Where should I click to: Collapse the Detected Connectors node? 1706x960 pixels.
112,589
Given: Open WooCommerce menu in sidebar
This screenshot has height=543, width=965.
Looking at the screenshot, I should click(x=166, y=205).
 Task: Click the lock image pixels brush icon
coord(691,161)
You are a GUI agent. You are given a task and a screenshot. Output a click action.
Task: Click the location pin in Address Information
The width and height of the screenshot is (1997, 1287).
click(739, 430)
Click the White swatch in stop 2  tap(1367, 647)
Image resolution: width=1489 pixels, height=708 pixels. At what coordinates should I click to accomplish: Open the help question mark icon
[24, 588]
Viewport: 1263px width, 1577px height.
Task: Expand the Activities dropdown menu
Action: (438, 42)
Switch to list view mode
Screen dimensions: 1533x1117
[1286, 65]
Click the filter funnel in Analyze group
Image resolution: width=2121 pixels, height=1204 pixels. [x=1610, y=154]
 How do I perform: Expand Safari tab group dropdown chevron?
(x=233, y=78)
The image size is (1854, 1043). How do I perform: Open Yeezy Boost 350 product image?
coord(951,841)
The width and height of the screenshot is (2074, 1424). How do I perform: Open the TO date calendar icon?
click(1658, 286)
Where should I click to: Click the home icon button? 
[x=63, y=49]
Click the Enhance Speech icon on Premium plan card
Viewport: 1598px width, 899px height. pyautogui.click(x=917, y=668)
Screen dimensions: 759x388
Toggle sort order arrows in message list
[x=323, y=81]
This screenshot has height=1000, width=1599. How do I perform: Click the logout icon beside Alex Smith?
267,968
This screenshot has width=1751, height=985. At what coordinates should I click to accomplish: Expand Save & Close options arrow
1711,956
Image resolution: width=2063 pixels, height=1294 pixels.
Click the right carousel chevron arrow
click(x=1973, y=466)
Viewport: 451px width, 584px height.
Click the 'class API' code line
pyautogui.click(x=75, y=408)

════════

_Work order_. Your answer should be the lines from the one containing "This screenshot has width=1751, height=985." through the end of the records, both included, output exactly and with nothing added.

_Result for this task_.
This screenshot has width=1751, height=985. At what coordinates should I click to accomplish: Expand Save & Close options arrow
1711,956
Image resolution: width=2063 pixels, height=1294 pixels.
Click the right carousel chevron arrow
click(x=1973, y=466)
Viewport: 451px width, 584px height.
Click the 'class API' code line
pyautogui.click(x=75, y=408)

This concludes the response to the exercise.